== What you will do ==
Copy out the rows below, swapping "image size" for "screenshot size" wherever it occurs and leaving everything else unchanged. Omit the pictures.

* START Source data *

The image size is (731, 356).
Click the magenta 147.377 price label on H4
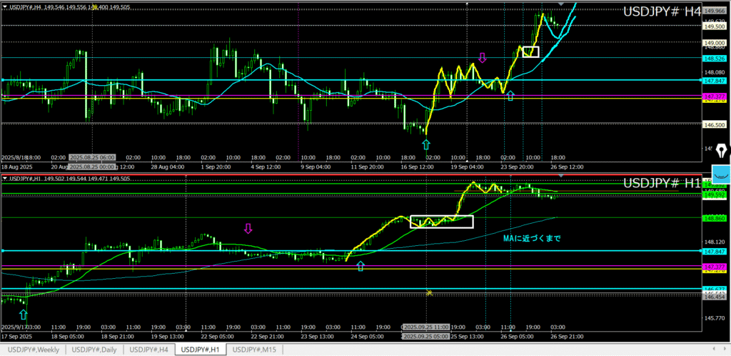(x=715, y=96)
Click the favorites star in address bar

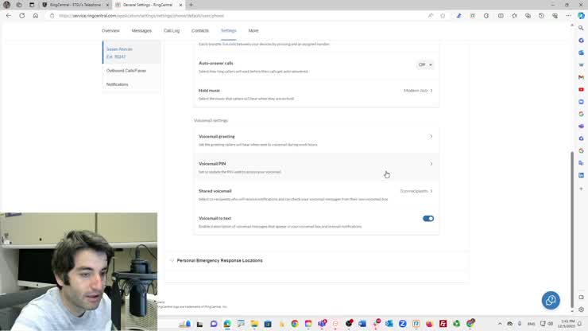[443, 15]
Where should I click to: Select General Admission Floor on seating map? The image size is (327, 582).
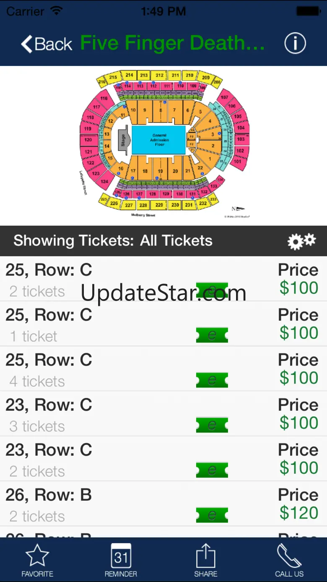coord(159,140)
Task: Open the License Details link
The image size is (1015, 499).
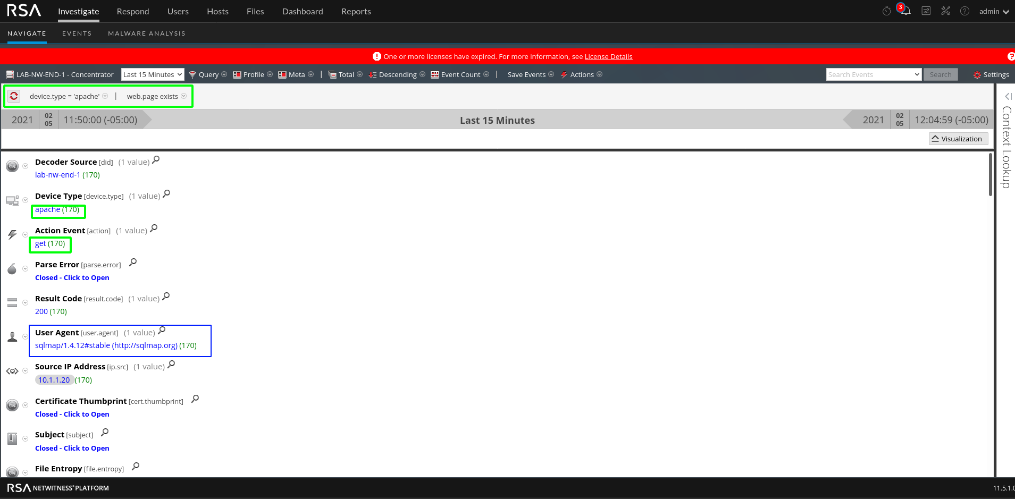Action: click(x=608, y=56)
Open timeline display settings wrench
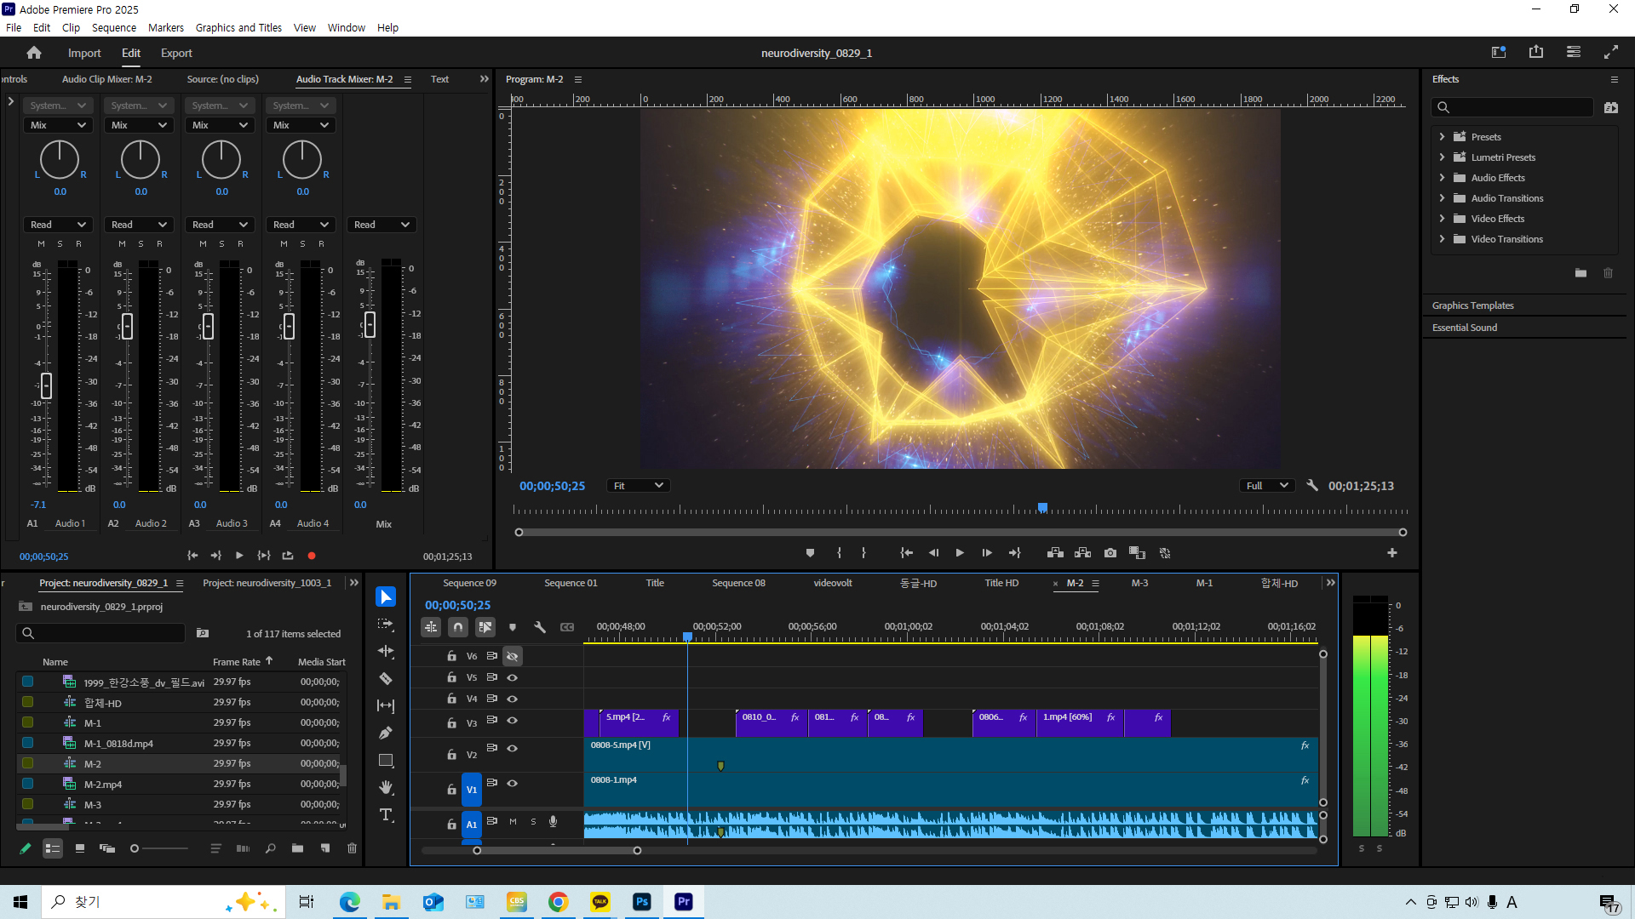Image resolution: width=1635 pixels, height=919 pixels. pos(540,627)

* END Source data *

== Task answer ==
The screenshot size is (731, 356).
Click the magenta 147.377 price label on H4
(x=715, y=96)
Click the favorites star in address bar

[443, 15]
Where should I click to: Select General Admission Floor on seating map? The screenshot size is (327, 582).
coord(159,140)
Task: Open the License Details link
The screenshot size is (1015, 499).
Action: click(x=608, y=56)
Open timeline display settings wrench
Image resolution: width=1635 pixels, height=919 pixels. pos(540,627)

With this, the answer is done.